The chess players both look at him and fall quiet. Outside, the steady clump of heavy boots rapidly approaches the door. At the knock, Hottatrot challenges, “Who goes there?”
“Hauptman MooseHunter, mein Herr.”
The chess players quickly rise while Hottatrot hustles the officer into the room swiftly.
“What’s happening?” the Hurtshog demands bruskly.
“Rose Marie has another crazy scheme going, Sir,” the copper skinned giant responded. “And with most of our reliable forces out of town and going in different directions, this could prove very embarrassing.”
“Does the Intendant know yet?”
“I passed one of his agents just outside of town, and stalled long enough to let him go in ahead of me.”
“Good.”
“But ...”
“Well?”
“Roquefort has gone to ground, Sir,” the Indian said. “We’ve lost track of him.”
“Perhaps the Gallian court has finally decided to reign him in,” Beauphaup suggested.
“They have, but he appears to have skipped even before his assassination scheme went sour,” Moosehunter cautioned.
“And we saw some Cheezer officers posing as wounded being “taken” south after the battle,” Hottatrot noted.
The Hurtshog made an abrupt gesture and walked to the window.
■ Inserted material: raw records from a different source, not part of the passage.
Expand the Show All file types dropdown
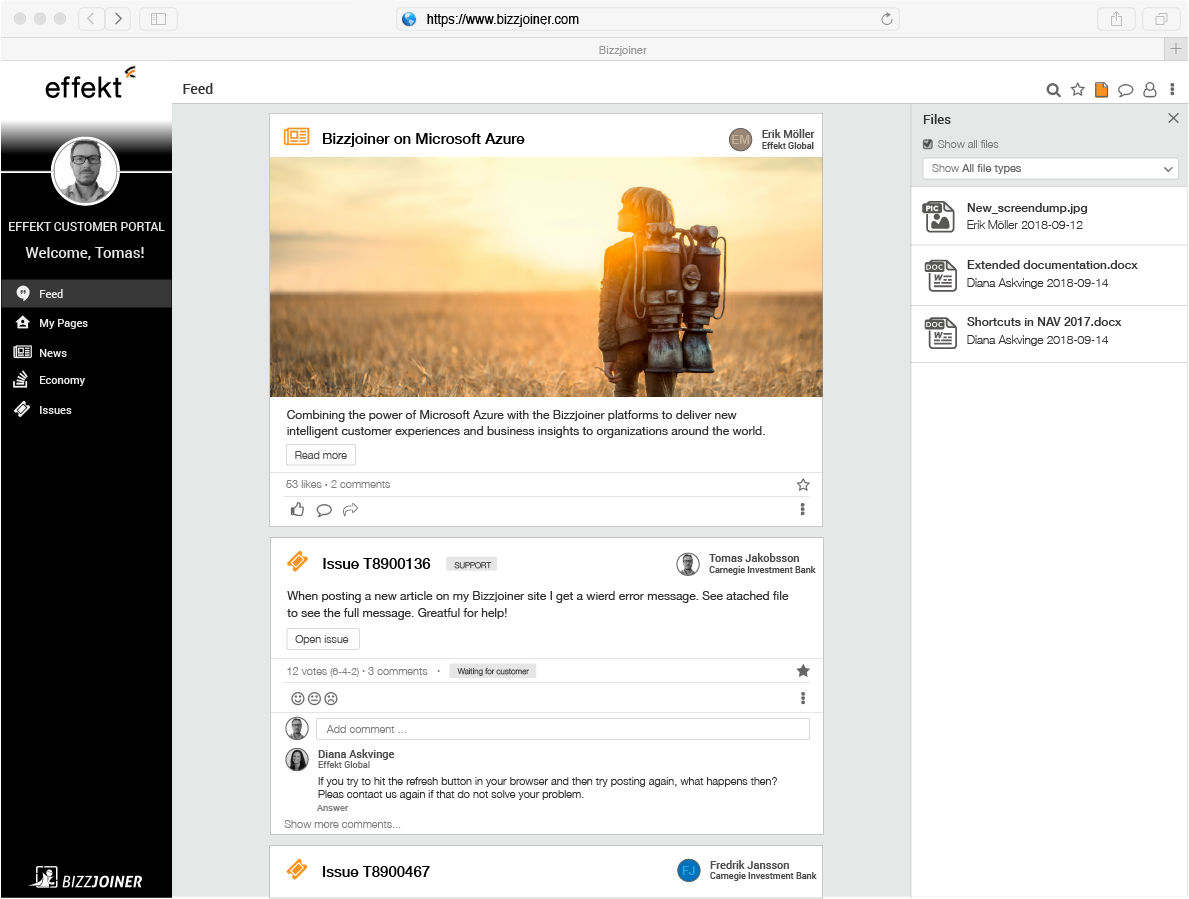Screen dimensions: 1189x899 coord(1049,169)
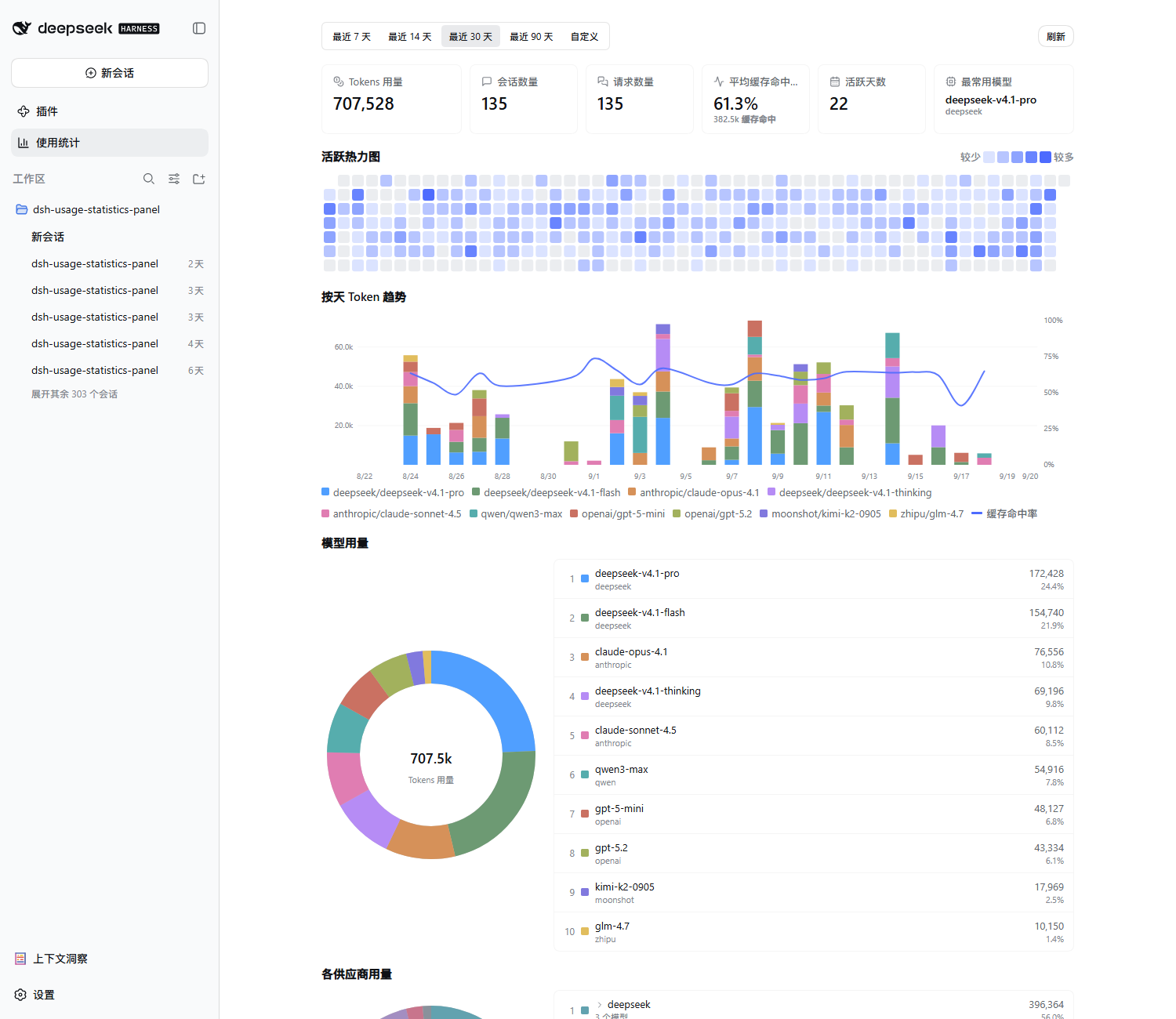Viewport: 1176px width, 1019px height.
Task: Expand the deepseek provider row chevron
Action: pyautogui.click(x=600, y=1004)
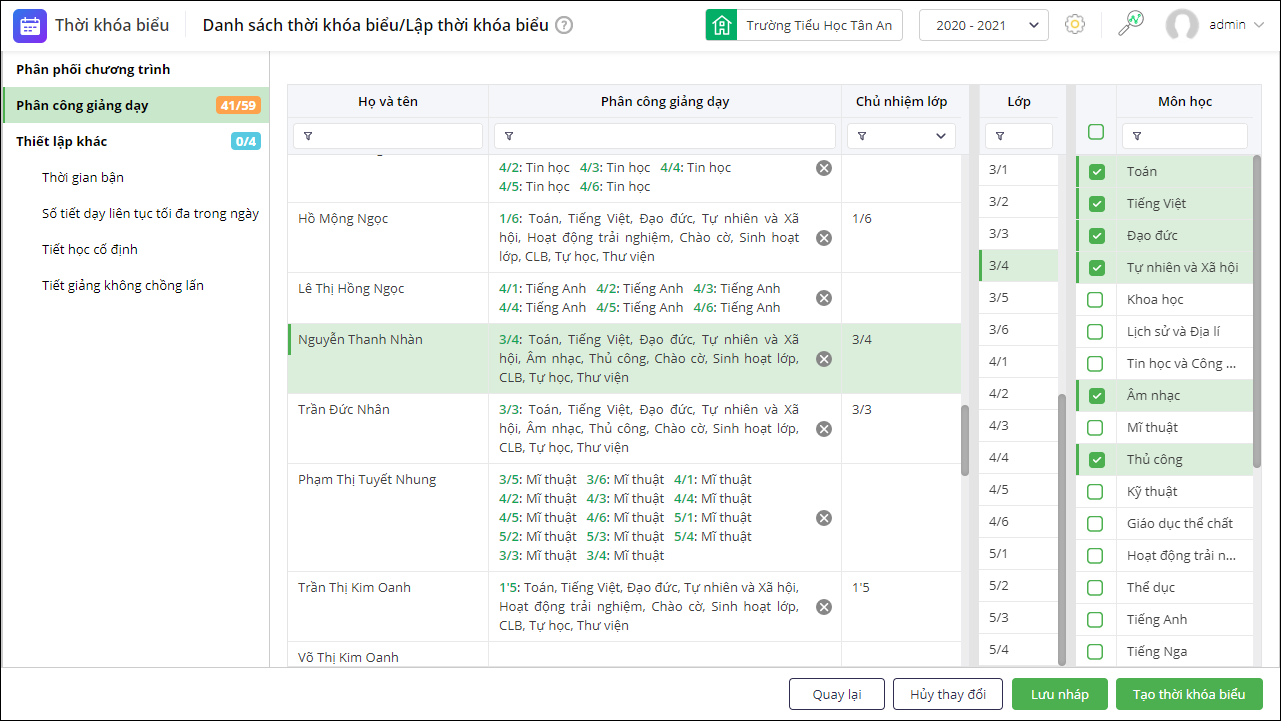Uncheck the Toán subject checkbox
The image size is (1281, 721).
point(1097,172)
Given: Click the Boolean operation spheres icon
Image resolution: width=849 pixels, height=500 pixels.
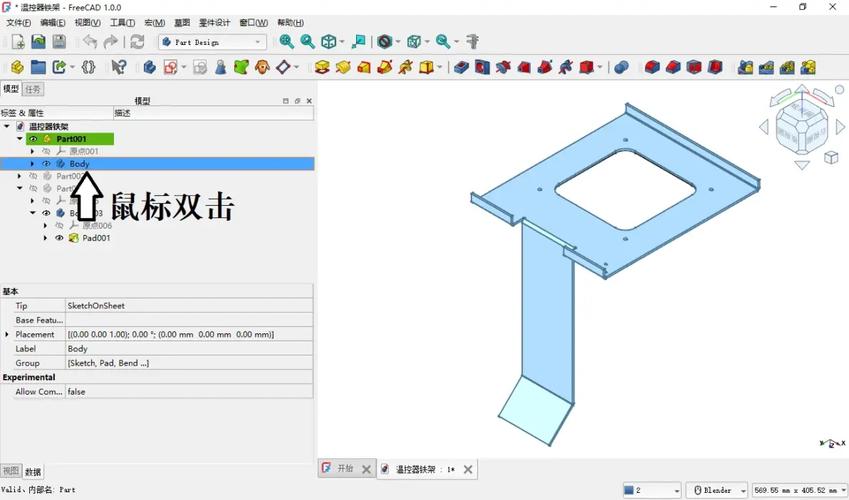Looking at the screenshot, I should (621, 67).
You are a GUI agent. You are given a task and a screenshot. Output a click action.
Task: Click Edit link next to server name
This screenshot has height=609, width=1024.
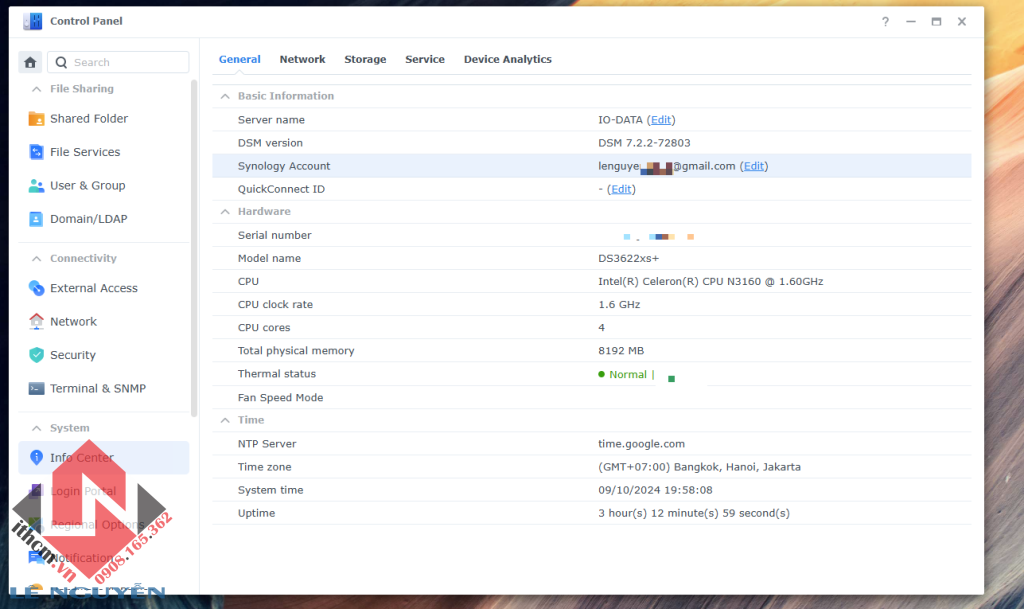(661, 120)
He opens it and watches the snow for a minute. “Comte Beauphaup.” he said.
“Oui, your Highness?”
“Please find m’Lord Bastille. Inform him that he is summoned to an immediate conference with the Hurtshog Fhartz von Frankfurter.”
The other men stiffen at the tone and the word “summoned.”
“At once, your Highness,” Beauphaup responds and leaves.